Well as a fan, I'm definitely following it.  I had the pleasure of riding the horses for a couple of weeks, just rehearsing with them and stuff and being over there and seeing the size of that stable and everything.  It's just so beautiful and they're doing such an incredible job.  And the Chariots themselves are unbelievable.  The Art that went into them blows my mind.  I can't say too much about how it's different because that's totally the Judah Messala Show and I think they're better people to ask.  I almost have tried to keep my distance a little bit because I really want to see it for the first time on a big screen.

How important is the sub-story of Jesus?

I think it's very important as far as Jesus the Man is concerned because he's kind of the anti-thesis to Judah in the beginning, like he's much more patient, much more understanding, much more accepting of this--  You know what I was saying before, this chaos that's been thrown upon Jerusalem.  He is the opposite of Judah in that sense and so I think he's very important to show the road not taken and how some did survive under Roman rule.

I think religiously, it's more Spiritual than Biblical.  I think he represents a kind of Faith, a kind of Hope.  Like I said Patience.  I don't know that it's necessarily like Biblical Jesus.  I read Zealot, the Novel by Risa Aslom which is really helpful because I think that that to me in the story, that is more of the Jesus that we see is just the kind of man Rodrigo plays so beautifully.  So he's not an idea and he's a person that really helps Judah and see the better sides of himself.
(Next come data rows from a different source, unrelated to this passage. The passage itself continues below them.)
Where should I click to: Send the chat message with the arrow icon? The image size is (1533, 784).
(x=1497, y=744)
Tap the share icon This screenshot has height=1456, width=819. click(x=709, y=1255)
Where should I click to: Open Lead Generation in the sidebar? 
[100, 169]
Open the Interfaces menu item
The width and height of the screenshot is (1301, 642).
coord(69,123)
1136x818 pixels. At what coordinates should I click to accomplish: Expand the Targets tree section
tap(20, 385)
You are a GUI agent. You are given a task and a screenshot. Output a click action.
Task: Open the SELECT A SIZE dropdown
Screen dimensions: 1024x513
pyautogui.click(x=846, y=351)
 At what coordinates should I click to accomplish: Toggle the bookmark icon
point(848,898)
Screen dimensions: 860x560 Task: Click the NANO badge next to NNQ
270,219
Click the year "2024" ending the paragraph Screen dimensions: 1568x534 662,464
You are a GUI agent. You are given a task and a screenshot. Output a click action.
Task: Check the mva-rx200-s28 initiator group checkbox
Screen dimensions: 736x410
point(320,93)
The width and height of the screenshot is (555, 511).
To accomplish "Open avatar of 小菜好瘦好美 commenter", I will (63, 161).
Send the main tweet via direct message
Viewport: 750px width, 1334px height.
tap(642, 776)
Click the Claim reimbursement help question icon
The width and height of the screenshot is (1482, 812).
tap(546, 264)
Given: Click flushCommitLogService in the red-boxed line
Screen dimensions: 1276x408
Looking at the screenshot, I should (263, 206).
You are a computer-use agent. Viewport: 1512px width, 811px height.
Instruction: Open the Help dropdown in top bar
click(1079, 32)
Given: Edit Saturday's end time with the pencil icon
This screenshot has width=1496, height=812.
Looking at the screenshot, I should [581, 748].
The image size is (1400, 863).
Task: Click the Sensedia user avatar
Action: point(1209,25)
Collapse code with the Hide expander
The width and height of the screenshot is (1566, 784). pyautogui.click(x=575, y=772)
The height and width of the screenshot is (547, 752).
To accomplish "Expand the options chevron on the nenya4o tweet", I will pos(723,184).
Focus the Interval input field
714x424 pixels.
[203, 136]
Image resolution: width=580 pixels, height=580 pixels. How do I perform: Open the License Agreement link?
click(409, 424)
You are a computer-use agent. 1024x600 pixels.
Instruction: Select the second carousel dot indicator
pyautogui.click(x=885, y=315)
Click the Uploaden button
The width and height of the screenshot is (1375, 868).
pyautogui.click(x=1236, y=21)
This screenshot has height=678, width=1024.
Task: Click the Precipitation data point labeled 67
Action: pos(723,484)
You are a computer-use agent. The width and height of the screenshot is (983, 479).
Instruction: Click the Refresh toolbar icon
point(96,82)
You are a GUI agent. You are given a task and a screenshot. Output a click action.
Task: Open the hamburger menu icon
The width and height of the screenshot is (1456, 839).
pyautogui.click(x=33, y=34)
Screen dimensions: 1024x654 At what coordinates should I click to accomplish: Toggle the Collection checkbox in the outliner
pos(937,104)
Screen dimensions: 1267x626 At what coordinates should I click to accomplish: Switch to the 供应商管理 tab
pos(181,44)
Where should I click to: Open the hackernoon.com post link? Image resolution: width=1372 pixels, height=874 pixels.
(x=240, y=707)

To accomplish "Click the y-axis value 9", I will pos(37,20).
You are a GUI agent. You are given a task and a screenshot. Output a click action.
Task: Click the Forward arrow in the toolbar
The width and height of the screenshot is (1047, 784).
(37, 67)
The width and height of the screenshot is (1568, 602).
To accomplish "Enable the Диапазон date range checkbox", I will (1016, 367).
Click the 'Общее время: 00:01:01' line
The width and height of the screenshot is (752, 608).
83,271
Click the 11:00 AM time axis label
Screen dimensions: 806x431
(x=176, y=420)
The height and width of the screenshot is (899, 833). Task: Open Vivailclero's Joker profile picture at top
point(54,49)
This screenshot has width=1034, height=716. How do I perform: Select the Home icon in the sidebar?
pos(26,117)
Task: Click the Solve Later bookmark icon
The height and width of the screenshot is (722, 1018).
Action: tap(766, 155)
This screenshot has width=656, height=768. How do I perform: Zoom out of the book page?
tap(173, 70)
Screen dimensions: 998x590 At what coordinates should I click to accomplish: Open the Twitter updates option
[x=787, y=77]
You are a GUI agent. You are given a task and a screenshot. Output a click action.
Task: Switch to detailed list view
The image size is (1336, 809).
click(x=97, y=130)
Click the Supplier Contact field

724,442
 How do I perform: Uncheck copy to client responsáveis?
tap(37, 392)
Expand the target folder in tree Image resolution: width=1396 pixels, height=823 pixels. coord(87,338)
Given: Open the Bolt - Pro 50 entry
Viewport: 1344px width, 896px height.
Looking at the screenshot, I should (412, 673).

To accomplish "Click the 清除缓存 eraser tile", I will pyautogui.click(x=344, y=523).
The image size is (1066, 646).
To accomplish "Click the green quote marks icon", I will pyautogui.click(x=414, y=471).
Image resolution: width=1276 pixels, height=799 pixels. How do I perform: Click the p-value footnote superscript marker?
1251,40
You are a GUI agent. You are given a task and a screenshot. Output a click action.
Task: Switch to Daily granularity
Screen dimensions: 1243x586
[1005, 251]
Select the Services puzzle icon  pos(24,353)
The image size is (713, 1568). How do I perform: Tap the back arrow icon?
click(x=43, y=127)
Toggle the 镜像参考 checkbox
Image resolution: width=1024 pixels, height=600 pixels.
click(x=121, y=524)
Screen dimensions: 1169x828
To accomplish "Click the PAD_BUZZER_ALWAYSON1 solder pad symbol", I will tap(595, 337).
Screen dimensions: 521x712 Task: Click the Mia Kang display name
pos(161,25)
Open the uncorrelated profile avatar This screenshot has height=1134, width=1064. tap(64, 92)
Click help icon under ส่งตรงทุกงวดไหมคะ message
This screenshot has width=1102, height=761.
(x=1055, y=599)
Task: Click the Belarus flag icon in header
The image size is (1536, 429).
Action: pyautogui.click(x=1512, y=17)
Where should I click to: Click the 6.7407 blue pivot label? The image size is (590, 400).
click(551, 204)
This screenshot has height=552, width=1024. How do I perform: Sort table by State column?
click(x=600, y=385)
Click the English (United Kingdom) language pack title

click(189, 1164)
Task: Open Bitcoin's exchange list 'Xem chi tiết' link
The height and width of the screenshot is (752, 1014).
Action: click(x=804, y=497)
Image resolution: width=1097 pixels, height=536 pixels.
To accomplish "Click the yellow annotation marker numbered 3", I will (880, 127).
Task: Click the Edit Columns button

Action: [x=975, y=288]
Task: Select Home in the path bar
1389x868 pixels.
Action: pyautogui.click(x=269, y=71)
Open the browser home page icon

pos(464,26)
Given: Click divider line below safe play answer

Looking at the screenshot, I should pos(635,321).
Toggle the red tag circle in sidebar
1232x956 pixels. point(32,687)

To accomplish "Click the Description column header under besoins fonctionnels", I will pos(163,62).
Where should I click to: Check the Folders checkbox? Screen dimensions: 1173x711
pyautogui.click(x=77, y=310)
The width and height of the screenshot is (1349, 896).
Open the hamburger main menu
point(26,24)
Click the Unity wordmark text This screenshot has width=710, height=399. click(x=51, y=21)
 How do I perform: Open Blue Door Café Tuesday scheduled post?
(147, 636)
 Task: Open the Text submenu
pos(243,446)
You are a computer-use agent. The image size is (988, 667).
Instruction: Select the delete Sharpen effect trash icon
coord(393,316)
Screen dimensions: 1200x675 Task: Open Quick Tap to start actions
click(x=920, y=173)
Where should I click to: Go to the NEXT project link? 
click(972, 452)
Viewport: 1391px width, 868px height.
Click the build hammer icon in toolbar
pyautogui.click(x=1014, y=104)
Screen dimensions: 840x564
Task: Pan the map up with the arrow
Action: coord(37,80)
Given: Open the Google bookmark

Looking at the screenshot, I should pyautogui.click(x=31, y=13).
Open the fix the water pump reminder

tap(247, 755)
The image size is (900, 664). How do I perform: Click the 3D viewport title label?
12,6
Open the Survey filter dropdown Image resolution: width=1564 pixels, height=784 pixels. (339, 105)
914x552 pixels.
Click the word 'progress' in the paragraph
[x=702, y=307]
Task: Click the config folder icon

Reading the script, it felt like a brand new story I could relate to in our time.  Did you think that this is a timeless story that is being reinvented for a new Generation?

Absolutely I think there are so many aspects of this film that are very relatable now and are important now.  The Female Characters in this have no choices really.  You get married based on how much money you're worth.  You live in a house that's decided by a man.  You don't work.  You can't read.  You can't go into the Holiest part of the Temple if you're a woman at that time.  And showing that life now I think is so important, A, to see how far we've come and B, how far we need to go.  So I think it is a timeless story in this sense.  Those things never change.  They get better but it's still things that we can improve upon.

Also, Oppression is obviously a very hot topic right now and I think what Judea kind of went through at that time is similar to what other Cultures are going through.  I always say that yes, the Costumes are different and our hair looks different but Human Beings don't change and so, the Brotherhood in this story, the Love stories, the Spirituality, all of that, that never changes, no matter how much time has passed.  So I think Timor is the perfect person to kind of bring that older story into today.